How much is Queen Elizabeth II worth? We take her measure as she enters her tenth decade
Queen Elizabeth’s 90th birthday last month reinforced her standing as a tiaraed icon of longevity and stability. Buttressing her timelessness is a $530 million fortune, up from about $400 million in 2010, thanks to rebounding British property values.
Elizabeth, whose fortune is debt-free, possesses two main assets: A castle, Balmoral, in the Scottish Highlands, and a 20,000-acre estate in the east of England, Sandringham House. Both have been royal retreats since the days of Elizabeth’s great-grandmother Queen Victoria. The two properties’ worths are, respectively, estimated at $140 million and $65 million. She also owns London real estate, horse farms and one of the world’s finest stamp collections, accumulated by her philatelist grandfather.

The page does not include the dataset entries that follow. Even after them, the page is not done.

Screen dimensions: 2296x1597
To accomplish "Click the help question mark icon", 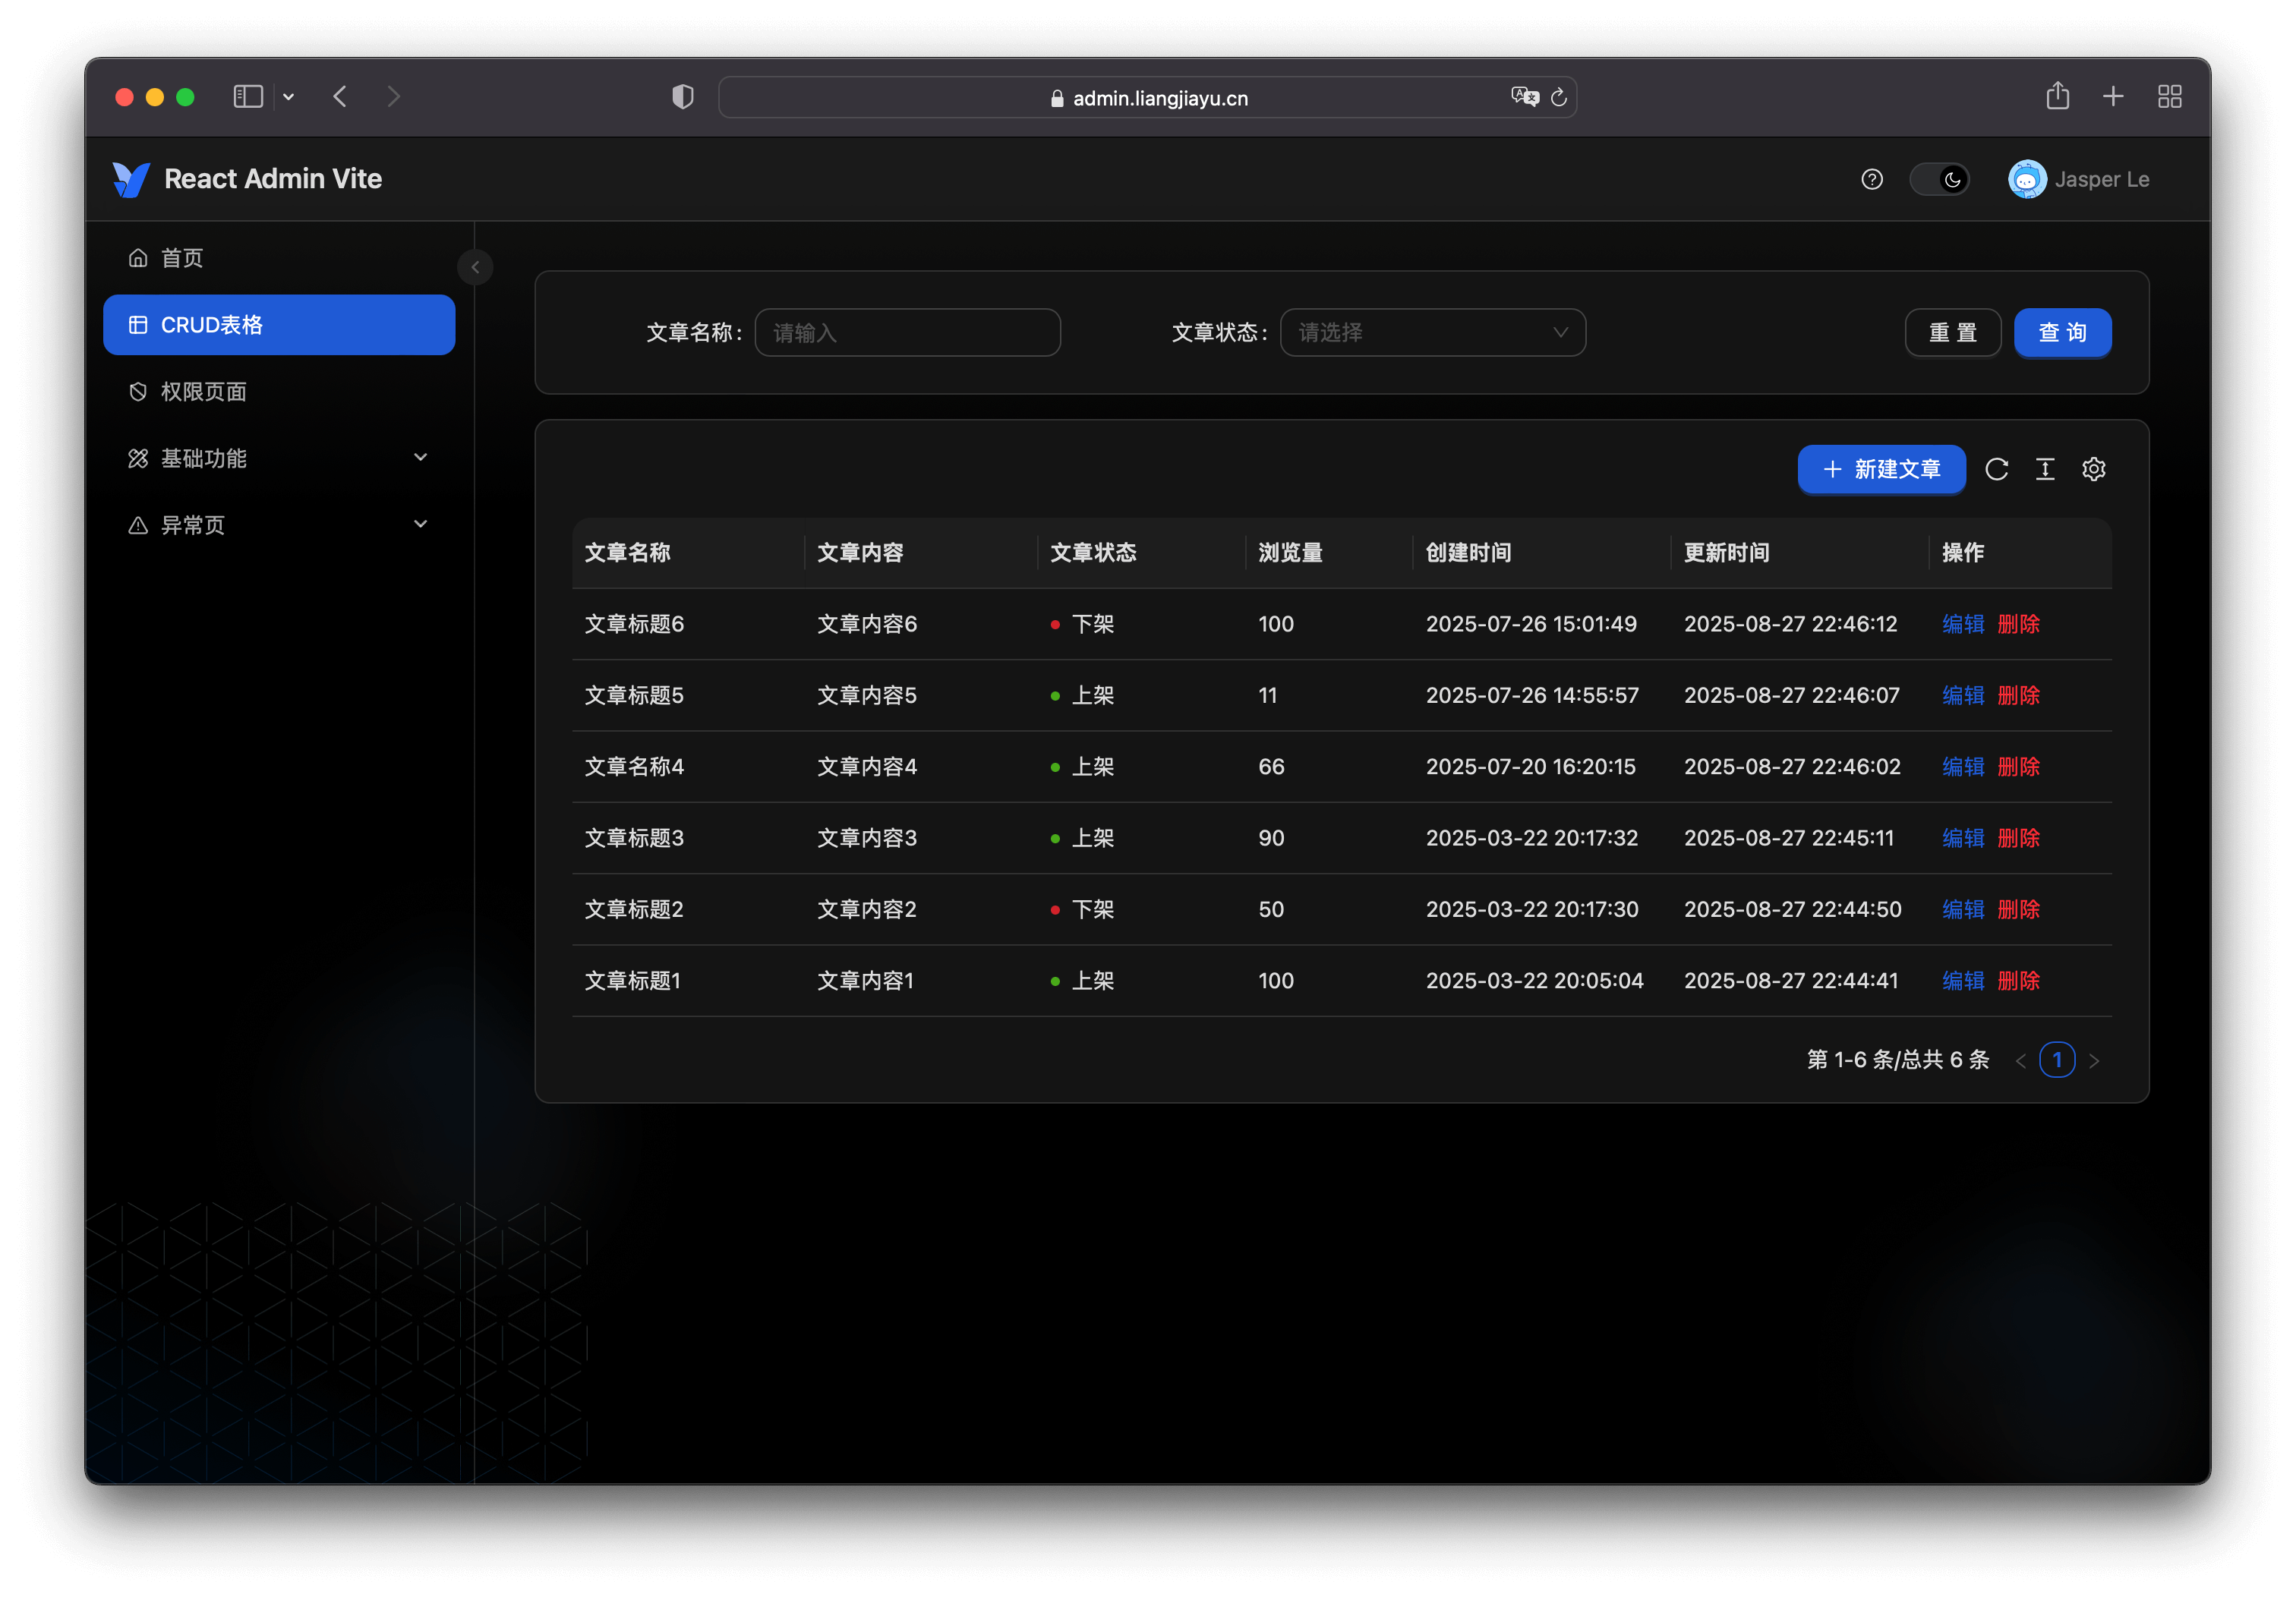I will point(1872,179).
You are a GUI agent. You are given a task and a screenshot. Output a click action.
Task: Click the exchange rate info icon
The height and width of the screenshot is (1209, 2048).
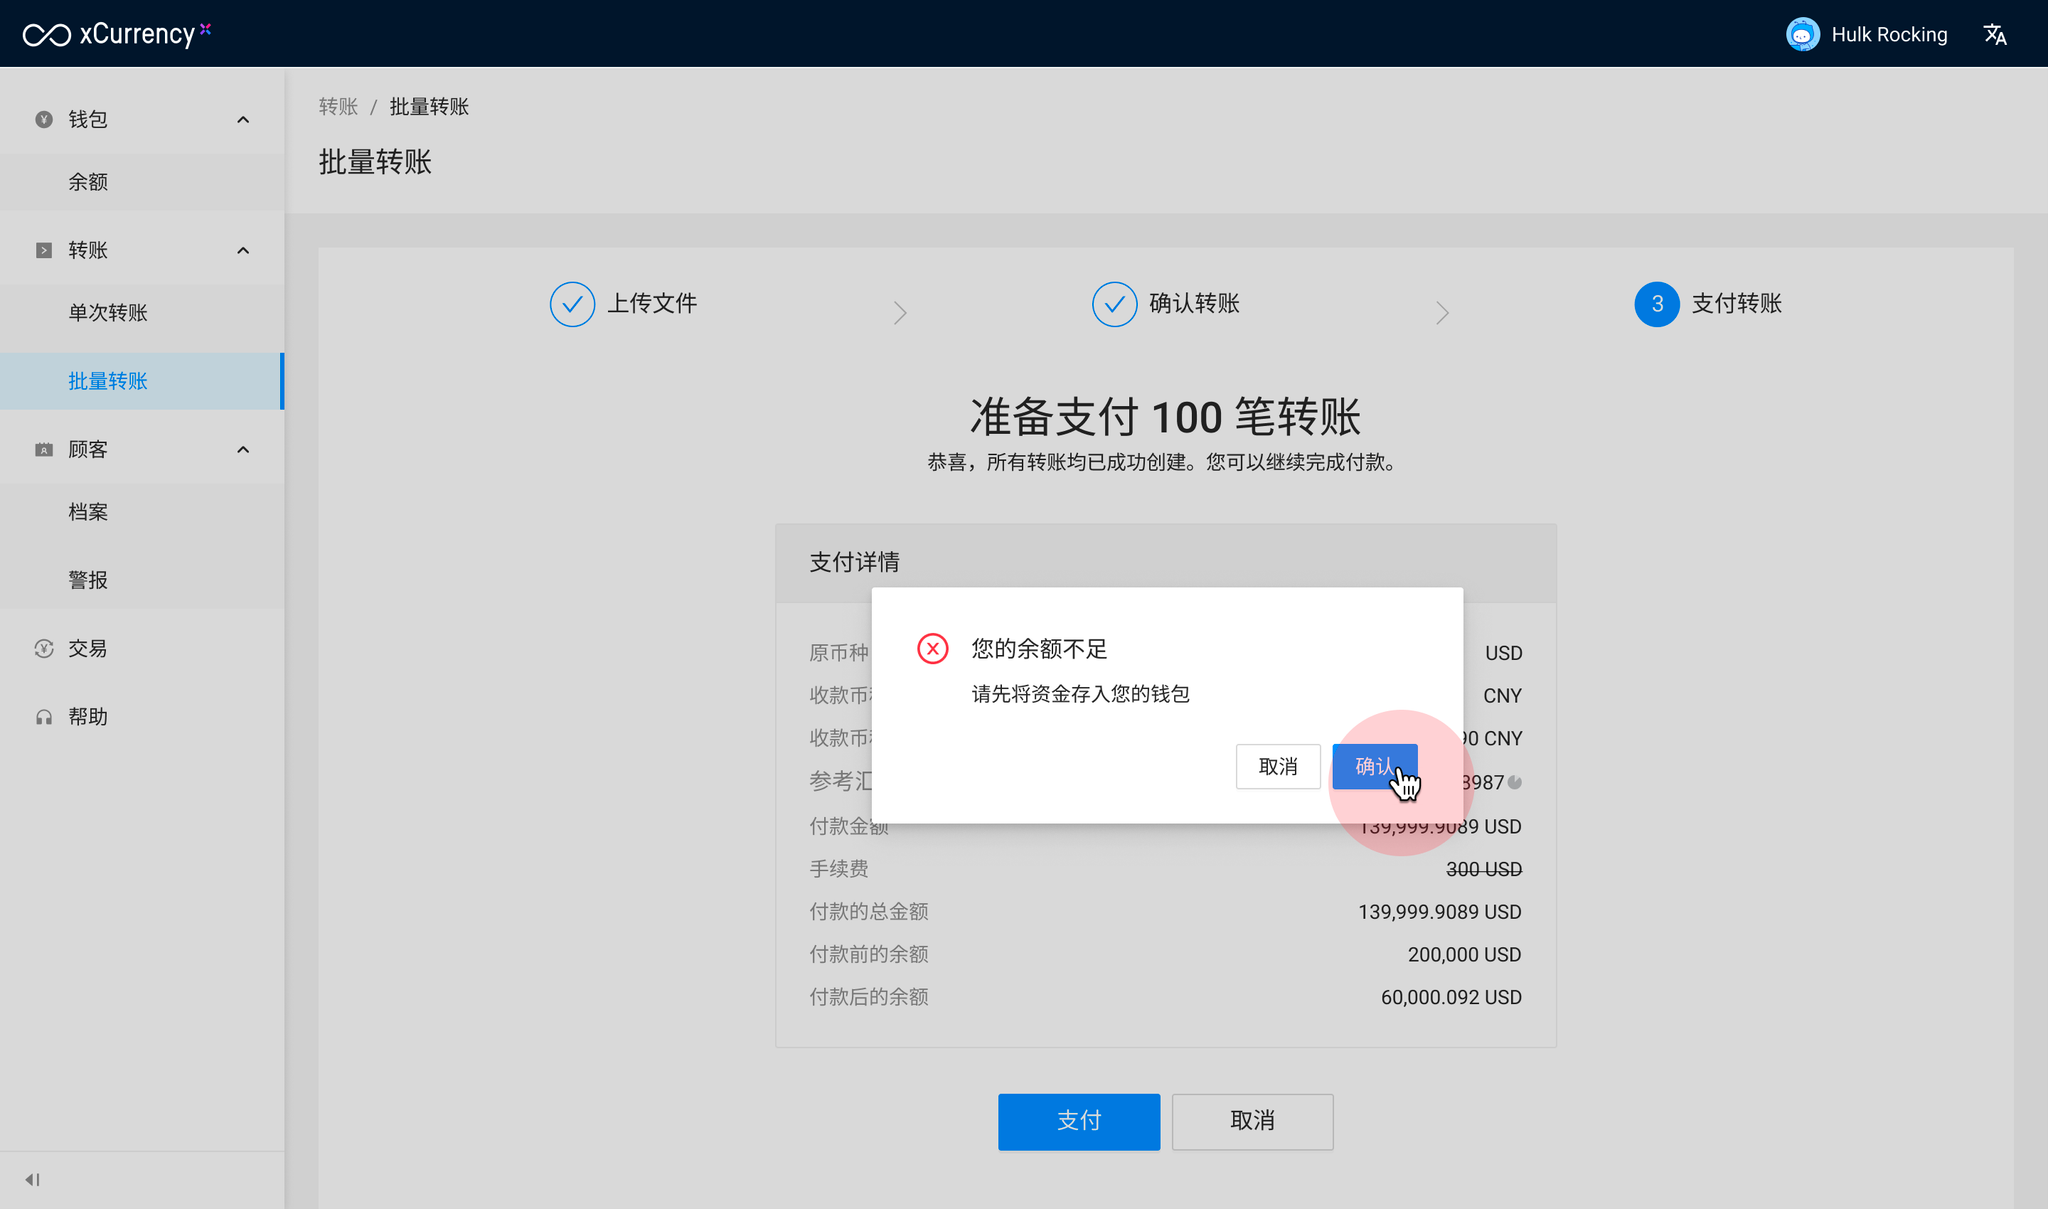pyautogui.click(x=1515, y=783)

The collection, which includes an unused Two Pence Post Office Mauritius 1948 and a Bermuda Postmaster Provisional 1848, is worth at least $20 million.
Not counted: Buckingham Palace, Windsor Castle, the Crown Jewels and the property held in the Duchy of Lancaster, assets that Elizabeth does not directly own and cannot sell. She does receive a generous stipend from the government—over $50 million last year—for official functions. She gets another $20 million in income from the Duchy of Lancaster, which she can spend freely.